THINGS TO DO »
(a) How would this sentence from the low-level I/O documentation read in Spanish: "The primary difference between the two types of I/O is that low-level I/O leaves the responsibility of buffering and formatting up to you."
(b) Can you carry the low-level I/O documentation on from the point where it stops?

Using Low-Level I/O Functions

IBM C and C++ Compilers supports both stream and low-level I/O. The primary difference between the two types of I/O is that low-level I/O leaves the responsibility of buffering and formatting up to you.

In general, you should not mix input or output from low-level I/O with that from stream I/O. The only way to communicate between stream I/O and low-level I/O is by using the fdopen or fileno functions.

The low-level I/O functions include:

access dup2 isatty stat
chmod __eof lseek _tell
_chsize fdopen open umask
close _filelength read write
creat fileno _setmode  
dup fstat _sopen  

When you use the low-level I/O functions, you should be aware of the following:

  1. A handle is a value that identifies a file. It is created by the system and used by low-level I/O functions.

    For OS/2, the handle returned by low-level I/O functions like open (called the C handle) is the same as that returned by DosOpen (called the API handle). As a result, you can get a file handle using the low-level I/O functions, and then use it with system APIs. Consequently, you can pass handles between library environments without restriction. If you acquire a handle other than by using the IBM C and C++ Compilers library functions open, creat, _sopen, or fileno, you must run _setmode for that handle before you use it with other IBM C and C++ Compilers library functions.

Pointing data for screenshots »
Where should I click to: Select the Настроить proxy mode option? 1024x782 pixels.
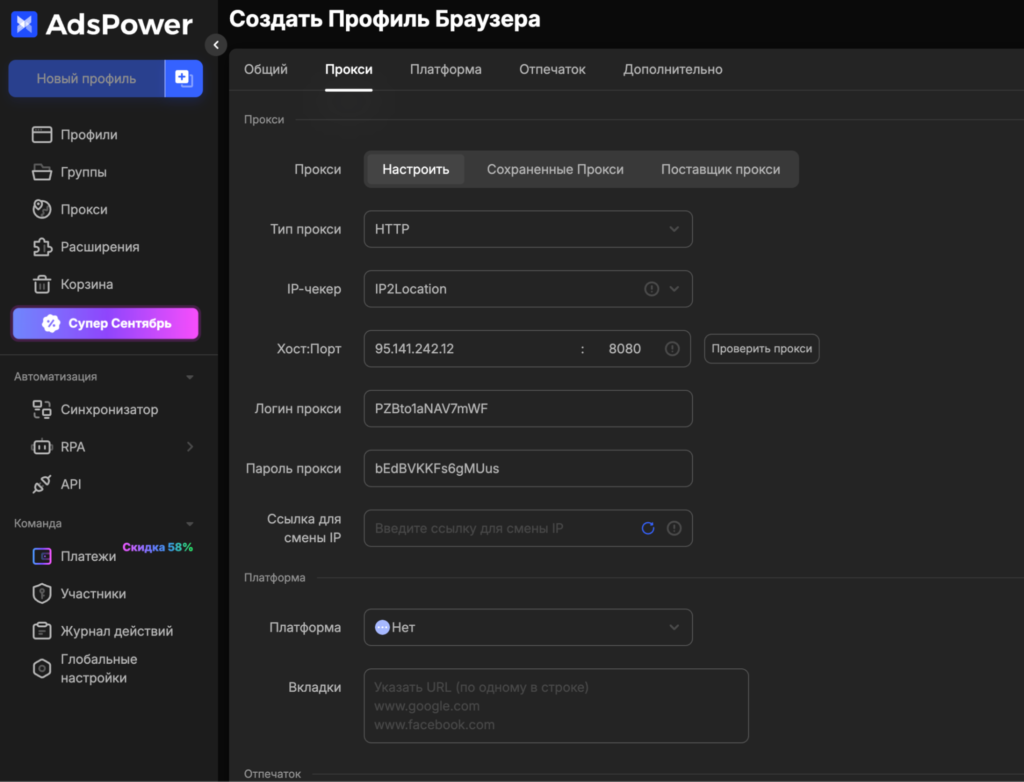(x=415, y=170)
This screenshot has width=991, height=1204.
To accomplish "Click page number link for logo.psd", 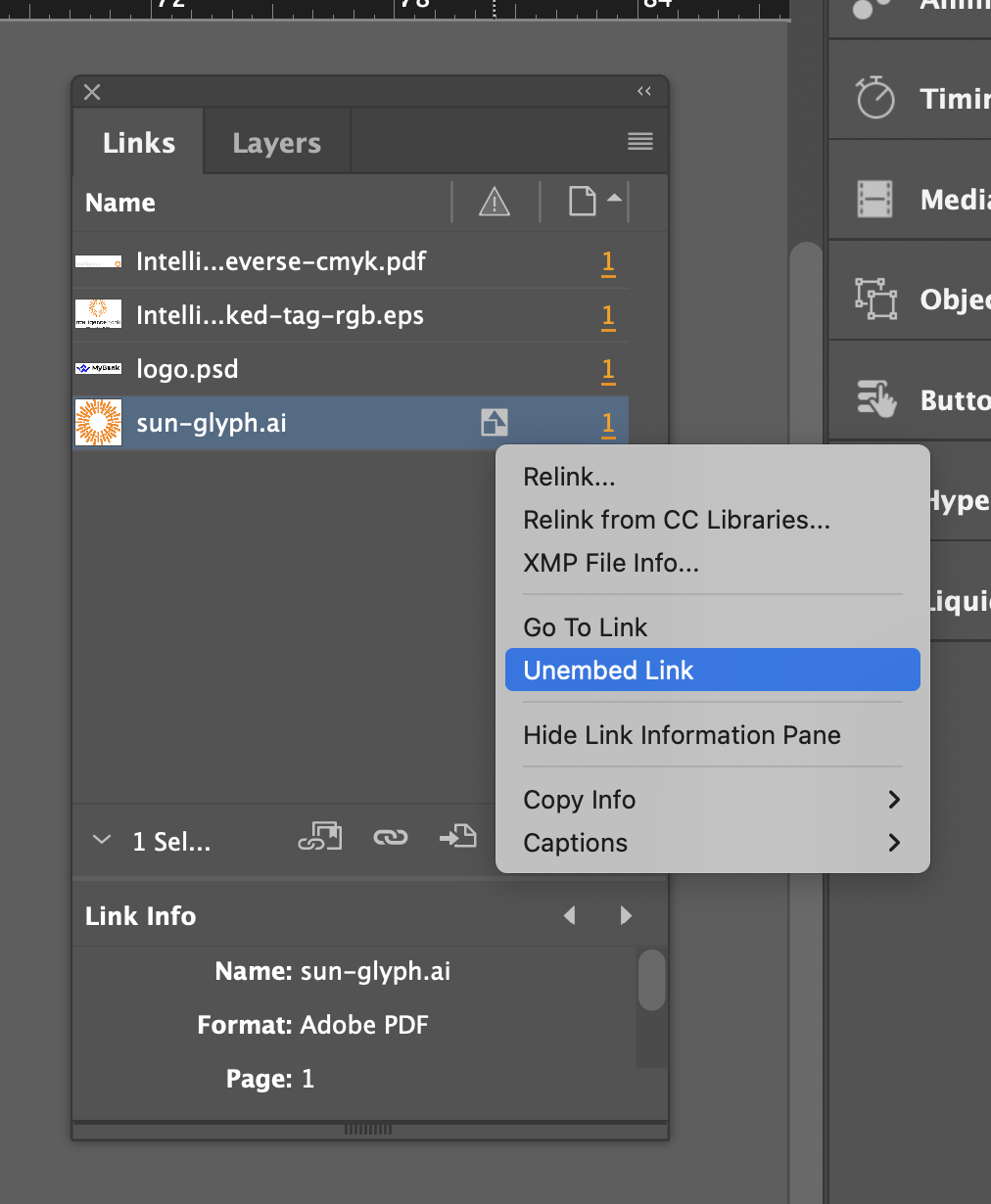I will click(x=608, y=369).
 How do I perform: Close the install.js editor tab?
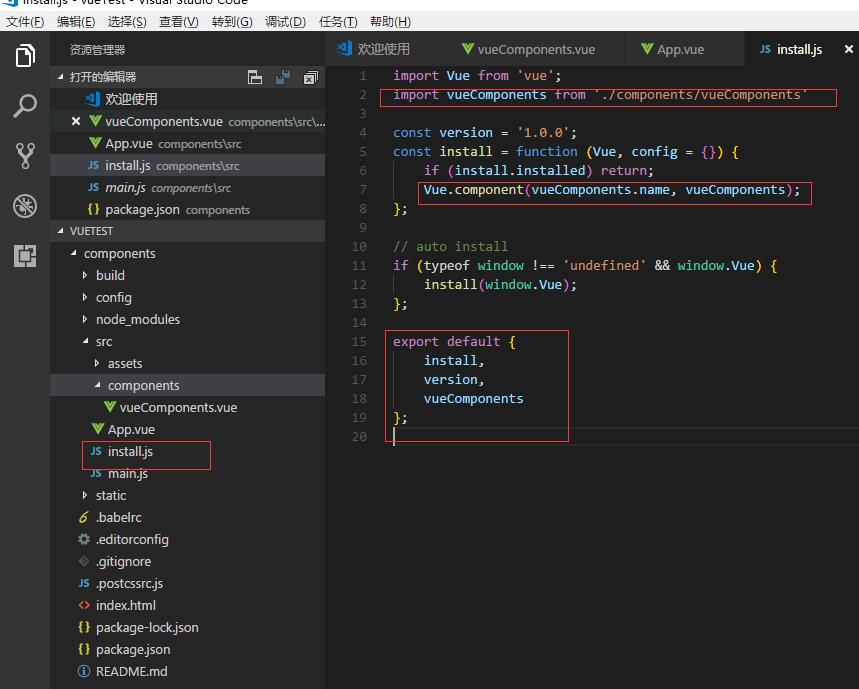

SET OF ANSWERS »
(a) La principal diferencia entre los dos tipos de E/S es que la E/S de bajo nivel deja en tus manos la responsabilidad del almacenamiento en búfer y del formato.

(b)
    Portability Note: If you will be compiling your programs with other compilers, do not write code that depends on the file handles being the same.

    For Windows, the runtime maps the file handle so that the C handle and API handle are different. You can map from C handle to API handle using _get_osfhandle, and you can map from API handle to C handle using _open_osfhandle.
  2. The default open-sharing mode is SH_DENYWR. Use _sopen to obtain other sharing modes.
  3. Text mode deletes '\r' characters on input and changes '\n' to '\r\n' on output.
  4. In a multithread environment, you must ensure that two threads do not attempt to perform low-level I/O operations on the same file at the same time. You must make sure that one I/O process is completed before another begins.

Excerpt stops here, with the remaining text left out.